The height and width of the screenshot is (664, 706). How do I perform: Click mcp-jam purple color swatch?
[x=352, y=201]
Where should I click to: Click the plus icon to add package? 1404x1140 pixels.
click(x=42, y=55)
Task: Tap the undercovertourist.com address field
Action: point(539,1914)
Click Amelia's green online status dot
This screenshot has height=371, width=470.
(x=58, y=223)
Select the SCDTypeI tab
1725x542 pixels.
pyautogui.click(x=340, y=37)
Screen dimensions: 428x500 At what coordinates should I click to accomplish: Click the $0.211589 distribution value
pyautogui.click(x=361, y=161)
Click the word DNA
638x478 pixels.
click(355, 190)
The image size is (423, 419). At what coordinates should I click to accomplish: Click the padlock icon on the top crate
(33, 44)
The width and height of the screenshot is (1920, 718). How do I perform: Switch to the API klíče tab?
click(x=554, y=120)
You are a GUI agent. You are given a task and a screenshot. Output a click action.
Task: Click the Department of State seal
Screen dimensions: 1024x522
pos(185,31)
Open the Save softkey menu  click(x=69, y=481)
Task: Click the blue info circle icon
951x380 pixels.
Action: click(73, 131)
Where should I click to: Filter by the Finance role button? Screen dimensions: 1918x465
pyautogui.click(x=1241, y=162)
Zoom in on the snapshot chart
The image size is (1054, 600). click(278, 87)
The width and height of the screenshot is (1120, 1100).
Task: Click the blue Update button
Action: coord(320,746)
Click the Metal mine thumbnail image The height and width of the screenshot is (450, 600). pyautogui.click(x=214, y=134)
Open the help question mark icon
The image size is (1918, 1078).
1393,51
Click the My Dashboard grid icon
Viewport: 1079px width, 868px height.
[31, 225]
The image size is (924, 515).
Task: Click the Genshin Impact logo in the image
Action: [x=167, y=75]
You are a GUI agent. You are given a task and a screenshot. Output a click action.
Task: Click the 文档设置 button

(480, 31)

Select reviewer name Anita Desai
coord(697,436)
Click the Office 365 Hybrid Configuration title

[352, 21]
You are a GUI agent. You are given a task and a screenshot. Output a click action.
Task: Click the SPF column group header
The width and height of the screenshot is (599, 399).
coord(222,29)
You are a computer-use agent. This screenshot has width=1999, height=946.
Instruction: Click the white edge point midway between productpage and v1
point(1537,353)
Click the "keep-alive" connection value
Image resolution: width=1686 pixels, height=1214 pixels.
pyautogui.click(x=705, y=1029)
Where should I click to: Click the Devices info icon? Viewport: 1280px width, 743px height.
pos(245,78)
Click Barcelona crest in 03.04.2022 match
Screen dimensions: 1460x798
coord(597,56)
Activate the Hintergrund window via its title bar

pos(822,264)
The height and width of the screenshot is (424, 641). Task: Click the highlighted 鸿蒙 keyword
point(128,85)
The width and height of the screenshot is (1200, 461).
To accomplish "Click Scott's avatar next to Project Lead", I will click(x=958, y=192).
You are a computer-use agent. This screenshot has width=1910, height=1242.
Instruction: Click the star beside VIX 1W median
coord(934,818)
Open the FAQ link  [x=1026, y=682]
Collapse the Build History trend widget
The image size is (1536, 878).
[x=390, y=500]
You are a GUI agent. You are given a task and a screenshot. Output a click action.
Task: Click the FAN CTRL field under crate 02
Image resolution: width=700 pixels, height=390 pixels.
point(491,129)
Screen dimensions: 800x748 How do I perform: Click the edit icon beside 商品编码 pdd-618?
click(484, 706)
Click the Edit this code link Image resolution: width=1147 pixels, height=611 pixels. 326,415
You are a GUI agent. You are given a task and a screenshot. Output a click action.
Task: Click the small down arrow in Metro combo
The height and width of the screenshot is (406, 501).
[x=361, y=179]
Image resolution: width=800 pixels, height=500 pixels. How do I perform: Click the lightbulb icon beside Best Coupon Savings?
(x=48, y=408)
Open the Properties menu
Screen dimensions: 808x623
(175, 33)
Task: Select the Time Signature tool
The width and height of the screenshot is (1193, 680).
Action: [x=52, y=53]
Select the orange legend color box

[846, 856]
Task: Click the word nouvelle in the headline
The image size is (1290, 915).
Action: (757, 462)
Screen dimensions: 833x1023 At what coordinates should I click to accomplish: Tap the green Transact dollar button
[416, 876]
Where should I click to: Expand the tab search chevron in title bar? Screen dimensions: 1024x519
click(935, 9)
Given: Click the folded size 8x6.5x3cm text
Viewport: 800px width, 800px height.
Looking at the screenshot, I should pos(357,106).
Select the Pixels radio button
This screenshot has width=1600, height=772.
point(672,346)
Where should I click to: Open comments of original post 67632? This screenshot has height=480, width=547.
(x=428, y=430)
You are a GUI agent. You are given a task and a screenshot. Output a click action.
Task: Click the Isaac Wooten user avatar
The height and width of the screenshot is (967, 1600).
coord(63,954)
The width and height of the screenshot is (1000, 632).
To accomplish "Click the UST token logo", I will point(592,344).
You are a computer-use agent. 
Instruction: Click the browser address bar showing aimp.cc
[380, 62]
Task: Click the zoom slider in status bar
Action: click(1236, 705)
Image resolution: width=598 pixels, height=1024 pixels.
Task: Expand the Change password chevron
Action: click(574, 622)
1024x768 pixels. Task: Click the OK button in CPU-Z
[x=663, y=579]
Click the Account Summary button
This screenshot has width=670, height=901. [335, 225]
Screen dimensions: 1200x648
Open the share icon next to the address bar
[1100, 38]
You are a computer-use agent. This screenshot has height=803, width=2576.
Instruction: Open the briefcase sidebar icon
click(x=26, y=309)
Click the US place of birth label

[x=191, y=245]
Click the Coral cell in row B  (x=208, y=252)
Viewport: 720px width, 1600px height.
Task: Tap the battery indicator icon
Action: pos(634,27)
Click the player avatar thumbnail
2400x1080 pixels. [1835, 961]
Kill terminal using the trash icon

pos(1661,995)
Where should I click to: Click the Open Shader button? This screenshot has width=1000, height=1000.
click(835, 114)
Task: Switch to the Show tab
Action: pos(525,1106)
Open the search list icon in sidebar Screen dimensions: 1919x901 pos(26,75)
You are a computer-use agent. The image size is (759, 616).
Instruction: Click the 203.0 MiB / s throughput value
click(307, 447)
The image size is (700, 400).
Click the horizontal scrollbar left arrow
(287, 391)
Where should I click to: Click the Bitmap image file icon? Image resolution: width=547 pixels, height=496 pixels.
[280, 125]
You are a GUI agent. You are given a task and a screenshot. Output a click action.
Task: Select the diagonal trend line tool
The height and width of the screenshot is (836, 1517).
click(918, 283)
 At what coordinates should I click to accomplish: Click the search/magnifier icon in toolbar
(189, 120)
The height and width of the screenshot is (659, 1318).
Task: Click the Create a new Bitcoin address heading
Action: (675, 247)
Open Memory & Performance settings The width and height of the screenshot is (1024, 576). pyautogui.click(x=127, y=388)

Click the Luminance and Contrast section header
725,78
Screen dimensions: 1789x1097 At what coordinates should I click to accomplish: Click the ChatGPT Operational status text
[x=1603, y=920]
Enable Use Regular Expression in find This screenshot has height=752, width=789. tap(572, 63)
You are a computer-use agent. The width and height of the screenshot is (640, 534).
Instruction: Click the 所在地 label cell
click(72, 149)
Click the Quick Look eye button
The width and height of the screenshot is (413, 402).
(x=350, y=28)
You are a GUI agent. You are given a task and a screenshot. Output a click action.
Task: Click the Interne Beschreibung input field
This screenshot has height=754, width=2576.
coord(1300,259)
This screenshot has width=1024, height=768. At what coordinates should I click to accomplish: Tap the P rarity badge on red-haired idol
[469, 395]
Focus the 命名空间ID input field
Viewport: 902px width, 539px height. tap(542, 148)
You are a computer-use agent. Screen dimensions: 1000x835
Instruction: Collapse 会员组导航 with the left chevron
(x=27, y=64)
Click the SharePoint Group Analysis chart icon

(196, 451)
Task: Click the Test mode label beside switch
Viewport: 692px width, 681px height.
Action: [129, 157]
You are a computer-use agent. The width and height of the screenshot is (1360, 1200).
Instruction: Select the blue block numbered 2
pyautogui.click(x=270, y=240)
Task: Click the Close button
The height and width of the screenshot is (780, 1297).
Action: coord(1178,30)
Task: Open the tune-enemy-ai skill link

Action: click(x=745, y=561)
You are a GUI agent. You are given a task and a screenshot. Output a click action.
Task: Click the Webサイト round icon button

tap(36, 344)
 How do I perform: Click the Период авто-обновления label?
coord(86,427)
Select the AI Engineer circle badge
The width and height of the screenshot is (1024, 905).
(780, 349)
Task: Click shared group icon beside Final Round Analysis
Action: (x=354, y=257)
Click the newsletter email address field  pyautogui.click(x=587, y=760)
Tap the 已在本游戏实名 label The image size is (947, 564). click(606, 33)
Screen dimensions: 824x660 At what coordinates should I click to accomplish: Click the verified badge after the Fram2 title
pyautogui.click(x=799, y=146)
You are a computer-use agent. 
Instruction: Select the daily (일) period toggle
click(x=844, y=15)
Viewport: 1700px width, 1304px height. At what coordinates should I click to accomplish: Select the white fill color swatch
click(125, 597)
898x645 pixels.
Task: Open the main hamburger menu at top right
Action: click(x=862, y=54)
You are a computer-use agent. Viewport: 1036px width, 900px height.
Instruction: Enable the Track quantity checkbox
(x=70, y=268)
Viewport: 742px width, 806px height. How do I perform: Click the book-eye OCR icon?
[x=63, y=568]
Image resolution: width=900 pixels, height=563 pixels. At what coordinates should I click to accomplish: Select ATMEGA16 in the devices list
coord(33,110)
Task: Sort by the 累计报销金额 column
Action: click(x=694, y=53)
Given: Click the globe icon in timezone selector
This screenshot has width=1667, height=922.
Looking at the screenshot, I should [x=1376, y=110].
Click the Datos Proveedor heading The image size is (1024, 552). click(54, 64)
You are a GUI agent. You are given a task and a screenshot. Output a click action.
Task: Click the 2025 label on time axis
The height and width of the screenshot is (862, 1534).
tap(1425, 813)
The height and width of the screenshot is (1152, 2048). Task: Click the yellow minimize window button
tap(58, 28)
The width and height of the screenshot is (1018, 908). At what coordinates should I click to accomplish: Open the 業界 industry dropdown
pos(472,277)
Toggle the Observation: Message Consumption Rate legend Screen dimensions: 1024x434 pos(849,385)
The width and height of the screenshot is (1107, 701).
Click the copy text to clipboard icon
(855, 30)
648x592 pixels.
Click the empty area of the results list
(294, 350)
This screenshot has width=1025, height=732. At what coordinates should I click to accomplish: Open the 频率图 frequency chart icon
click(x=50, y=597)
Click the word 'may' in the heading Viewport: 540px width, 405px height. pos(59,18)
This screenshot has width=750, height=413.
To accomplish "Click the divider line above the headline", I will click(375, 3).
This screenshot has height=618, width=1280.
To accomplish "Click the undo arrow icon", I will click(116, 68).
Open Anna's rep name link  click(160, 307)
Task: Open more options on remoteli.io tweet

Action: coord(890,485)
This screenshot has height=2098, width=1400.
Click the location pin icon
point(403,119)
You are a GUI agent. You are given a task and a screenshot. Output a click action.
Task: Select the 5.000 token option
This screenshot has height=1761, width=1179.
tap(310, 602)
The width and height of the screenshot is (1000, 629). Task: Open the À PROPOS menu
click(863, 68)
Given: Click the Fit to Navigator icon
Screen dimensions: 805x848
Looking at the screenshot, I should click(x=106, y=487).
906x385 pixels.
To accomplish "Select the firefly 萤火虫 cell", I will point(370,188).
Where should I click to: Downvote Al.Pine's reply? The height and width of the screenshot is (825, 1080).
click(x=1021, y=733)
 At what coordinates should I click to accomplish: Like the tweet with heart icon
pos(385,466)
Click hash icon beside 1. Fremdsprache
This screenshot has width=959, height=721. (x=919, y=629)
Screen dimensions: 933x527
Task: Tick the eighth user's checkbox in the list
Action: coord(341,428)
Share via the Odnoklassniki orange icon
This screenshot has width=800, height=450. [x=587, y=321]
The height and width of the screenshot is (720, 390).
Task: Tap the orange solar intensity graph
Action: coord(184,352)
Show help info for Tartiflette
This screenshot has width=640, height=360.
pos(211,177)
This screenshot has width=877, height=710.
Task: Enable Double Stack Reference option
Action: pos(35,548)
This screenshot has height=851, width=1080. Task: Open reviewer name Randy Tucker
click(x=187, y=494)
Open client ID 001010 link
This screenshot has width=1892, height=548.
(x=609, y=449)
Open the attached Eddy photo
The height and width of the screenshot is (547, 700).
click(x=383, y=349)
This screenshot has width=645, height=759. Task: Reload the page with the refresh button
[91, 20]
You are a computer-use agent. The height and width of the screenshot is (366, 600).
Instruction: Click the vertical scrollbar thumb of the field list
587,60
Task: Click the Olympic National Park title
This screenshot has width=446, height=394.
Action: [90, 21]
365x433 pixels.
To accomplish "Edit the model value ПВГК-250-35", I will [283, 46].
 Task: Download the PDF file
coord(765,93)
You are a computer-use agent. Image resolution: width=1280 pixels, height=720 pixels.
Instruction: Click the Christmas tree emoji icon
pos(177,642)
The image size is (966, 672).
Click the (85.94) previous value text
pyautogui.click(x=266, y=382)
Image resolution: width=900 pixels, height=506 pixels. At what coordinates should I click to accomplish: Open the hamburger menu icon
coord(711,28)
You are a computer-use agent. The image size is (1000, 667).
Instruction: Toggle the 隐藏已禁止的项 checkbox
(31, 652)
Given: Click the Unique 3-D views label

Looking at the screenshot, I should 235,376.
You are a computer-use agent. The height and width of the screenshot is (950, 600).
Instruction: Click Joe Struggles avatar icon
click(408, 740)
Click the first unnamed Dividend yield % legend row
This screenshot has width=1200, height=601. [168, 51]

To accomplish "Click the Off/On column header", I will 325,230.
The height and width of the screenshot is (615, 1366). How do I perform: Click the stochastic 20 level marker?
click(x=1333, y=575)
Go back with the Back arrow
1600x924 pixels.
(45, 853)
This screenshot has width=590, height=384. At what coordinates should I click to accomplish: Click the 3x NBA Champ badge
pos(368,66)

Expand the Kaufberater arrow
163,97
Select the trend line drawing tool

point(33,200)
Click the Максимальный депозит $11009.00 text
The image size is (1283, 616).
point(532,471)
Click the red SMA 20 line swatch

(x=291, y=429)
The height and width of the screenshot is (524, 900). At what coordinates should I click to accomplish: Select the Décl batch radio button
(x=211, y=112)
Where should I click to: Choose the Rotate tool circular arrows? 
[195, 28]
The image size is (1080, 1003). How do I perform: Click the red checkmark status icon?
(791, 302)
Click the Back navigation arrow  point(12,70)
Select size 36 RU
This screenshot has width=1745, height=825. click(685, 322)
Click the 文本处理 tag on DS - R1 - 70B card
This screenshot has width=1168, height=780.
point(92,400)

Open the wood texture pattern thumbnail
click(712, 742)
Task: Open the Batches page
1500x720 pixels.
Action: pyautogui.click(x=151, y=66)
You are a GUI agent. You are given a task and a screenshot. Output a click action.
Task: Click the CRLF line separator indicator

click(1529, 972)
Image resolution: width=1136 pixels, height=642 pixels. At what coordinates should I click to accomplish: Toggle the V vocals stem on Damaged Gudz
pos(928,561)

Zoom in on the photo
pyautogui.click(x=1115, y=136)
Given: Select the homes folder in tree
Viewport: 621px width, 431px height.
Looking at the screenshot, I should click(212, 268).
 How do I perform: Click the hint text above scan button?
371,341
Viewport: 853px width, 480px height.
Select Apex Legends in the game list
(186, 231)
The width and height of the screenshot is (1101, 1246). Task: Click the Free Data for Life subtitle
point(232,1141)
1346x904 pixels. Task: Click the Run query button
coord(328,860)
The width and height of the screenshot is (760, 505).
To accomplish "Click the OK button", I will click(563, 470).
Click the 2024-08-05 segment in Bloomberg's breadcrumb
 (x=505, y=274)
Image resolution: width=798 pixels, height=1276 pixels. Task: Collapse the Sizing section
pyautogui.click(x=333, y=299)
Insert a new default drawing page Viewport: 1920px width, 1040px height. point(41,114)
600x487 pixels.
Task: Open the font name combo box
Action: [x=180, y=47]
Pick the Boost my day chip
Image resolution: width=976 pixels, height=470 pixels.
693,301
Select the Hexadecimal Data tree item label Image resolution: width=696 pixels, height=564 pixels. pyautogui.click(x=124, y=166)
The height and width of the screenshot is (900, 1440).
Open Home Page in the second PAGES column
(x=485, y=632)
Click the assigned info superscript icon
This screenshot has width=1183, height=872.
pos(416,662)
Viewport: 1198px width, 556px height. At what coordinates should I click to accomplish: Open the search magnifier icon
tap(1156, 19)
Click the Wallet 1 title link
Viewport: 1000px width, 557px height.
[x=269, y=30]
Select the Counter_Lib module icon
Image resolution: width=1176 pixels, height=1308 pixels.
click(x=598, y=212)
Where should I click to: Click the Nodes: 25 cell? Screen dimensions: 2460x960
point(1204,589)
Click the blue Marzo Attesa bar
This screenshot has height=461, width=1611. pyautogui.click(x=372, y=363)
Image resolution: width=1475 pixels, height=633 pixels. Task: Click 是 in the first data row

══════════

**How to complete this task:** Your answer must consist only of the lines from the start of the records above through the line with "Open the Save", each retyped exactly.

**Result of the task:**
The height and width of the screenshot is (664, 706). How do I perform: Click mcp-jam purple color swatch?
[x=352, y=201]
Where should I click to: Click the plus icon to add package? 1404x1140 pixels.
click(x=42, y=55)
Task: Tap the undercovertourist.com address field
Action: point(539,1914)
Click Amelia's green online status dot
This screenshot has height=371, width=470.
(x=58, y=223)
Select the SCDTypeI tab
1725x542 pixels.
pyautogui.click(x=340, y=37)
Screen dimensions: 428x500 At what coordinates should I click to accomplish: Click the $0.211589 distribution value
pyautogui.click(x=361, y=161)
Click the word DNA
638x478 pixels.
click(355, 190)
The image size is (423, 419). At what coordinates should I click to accomplish: Click the padlock icon on the top crate
(33, 44)
The width and height of the screenshot is (1920, 718). How do I perform: Switch to the API klíče tab?
click(x=554, y=120)
You are a GUI agent. You are given a task and a screenshot. Output a click action.
Task: Click the Department of State seal
Screen dimensions: 1024x522
pos(185,31)
Open the Save softkey menu  click(x=69, y=481)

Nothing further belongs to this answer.